LaunchSafe Introduces Mako: Self-Evolving AI Agent That Achieves 100% Success Rate on Autonomous Web Exploitation Benchmark
Key Takeaways
- ▸Mako achieves 100% success rate on 104 diverse web exploitation challenges spanning 26 vulnerability classes, demonstrating fully autonomous, machine-speed exploitation at scale
- ▸SE-AOS represents a new paradigm where AI agents can autonomously observe failures, synthesize new capabilities in real-time, and self-improve through a gated evolution loop
- ▸The research validates that 'capability, not reasoning, is scarce' in autonomous exploitation—once a capability exists, difficulty collapses
Summary
LaunchSafe has unveiled Mako, the first instance of a Self-Evolving Agentic Operating System (SE-AOS), a new class of AI agent that represents a fundamental shift in autonomous security research. Unlike traditional agents that rely on fixed reasoning, Mako treats its exploit capabilities as a mutable, versioned kernel that it extends at runtime, observing its own failures, synthesizing new capabilities, and hot-loading improvements back into itself. The system operates within a gated self-evolution loop that proposes, sandboxes, and commits improvements to its own agents when fitness metrics improve.
On the public XBOW validation benchmarks—a rigorous testing suite comprising 104 containerized CTF-style web applications spanning 26 vulnerability classes across three difficulty tiers—Mako achieved complete success coverage, driving every single target to emit a cryptographically fresh, per-build flag under a verification regime designed to make fabricated or memorized results impossible.

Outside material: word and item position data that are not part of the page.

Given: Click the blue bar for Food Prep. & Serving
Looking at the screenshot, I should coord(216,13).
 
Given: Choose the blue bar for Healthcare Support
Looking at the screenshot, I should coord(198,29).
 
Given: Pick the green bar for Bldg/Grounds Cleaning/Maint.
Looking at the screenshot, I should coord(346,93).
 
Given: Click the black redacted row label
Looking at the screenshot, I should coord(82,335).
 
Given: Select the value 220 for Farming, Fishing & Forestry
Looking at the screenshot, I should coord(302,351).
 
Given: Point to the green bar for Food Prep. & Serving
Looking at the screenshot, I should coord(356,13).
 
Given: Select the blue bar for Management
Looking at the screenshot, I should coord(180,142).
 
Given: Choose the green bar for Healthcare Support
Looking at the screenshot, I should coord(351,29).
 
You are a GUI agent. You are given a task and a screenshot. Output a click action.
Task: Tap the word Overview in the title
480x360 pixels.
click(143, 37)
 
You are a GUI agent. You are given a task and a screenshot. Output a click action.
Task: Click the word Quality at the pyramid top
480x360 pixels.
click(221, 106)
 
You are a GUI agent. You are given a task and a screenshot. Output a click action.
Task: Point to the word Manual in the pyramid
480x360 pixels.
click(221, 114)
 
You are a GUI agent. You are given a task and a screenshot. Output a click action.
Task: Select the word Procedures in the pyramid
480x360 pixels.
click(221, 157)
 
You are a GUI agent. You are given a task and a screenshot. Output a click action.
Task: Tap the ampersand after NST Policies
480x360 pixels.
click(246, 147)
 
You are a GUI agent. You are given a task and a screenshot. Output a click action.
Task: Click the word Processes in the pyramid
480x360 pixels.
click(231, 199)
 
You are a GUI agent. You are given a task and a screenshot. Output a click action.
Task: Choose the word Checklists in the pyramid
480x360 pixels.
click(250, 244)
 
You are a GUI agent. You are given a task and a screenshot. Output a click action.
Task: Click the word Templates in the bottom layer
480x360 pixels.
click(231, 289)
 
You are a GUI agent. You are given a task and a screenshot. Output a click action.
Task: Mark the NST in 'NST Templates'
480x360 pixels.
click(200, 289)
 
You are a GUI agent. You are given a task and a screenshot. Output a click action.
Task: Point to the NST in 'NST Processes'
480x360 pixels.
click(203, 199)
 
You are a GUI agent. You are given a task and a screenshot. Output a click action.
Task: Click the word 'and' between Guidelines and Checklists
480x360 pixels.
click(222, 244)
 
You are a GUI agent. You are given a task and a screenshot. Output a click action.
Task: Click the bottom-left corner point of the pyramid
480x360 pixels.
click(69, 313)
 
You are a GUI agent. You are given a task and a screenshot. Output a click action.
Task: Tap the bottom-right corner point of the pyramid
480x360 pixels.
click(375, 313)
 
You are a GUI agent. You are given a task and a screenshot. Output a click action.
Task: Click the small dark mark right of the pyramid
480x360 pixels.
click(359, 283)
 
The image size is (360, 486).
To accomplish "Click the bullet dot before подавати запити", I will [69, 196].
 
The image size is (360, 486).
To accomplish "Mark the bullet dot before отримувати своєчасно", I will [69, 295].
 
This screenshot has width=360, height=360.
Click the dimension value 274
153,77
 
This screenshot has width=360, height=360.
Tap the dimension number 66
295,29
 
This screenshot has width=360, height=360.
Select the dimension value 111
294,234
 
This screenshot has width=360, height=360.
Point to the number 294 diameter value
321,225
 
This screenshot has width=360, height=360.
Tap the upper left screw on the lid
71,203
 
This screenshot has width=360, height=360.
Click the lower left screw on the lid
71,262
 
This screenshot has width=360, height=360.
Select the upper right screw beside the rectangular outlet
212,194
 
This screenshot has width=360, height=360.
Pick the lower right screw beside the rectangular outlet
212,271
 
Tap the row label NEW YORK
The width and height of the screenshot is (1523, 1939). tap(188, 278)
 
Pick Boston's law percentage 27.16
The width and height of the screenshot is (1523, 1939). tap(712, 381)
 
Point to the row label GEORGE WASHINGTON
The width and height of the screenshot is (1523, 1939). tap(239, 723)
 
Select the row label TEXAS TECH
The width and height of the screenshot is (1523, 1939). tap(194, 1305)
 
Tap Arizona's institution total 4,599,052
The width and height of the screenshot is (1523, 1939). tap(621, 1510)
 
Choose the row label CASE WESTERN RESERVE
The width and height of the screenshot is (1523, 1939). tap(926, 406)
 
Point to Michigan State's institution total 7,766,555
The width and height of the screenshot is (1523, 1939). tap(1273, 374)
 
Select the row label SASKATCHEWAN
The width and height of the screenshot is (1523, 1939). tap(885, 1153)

The research validates a central thesis: in autonomous exploitation, capability rather than reasoning is the scarce resource; once a capability exists and is discoverable, the difficulty of exploitation collapses.
The authors deliberately withheld operational results, payloads, exploit chains, and tool source code, citing the dual-use research concerns inherent in systems that reduce full-spectrum web exploitation to a repeatable, machine-speed pipeline. This measured approach to disclosure—publishing the scientific innovation while withholding operational weaponization—acknowledges the risks posed by autonomous exploitation capabilities in adversarial hands.
- Authors adopt responsible disclosure practices by publishing breakthrough science while withholding operational payloads and exploit chains due to dual-use research concerns
- Mako establishes LaunchSafe's platform for continuous offensive security testing and agent-driven security research
Editorial Opinion
Mako represents a watershed moment in autonomous security research, demonstrating that AI agents can now evolve their own exploitation capabilities faster than traditional human-driven security teams. The authors' explicit decision to withhold operational details—acknowledging dual-use risks—sets a thoughtful precedent for responsible disclosure, yet it also highlights a growing asymmetry: the defensive security community must now innovate faster than self-improving offensive agents. This work underscores that the era of fully autonomous, machine-speed web exploitation is no longer theoretical speculation but an established scientific reality.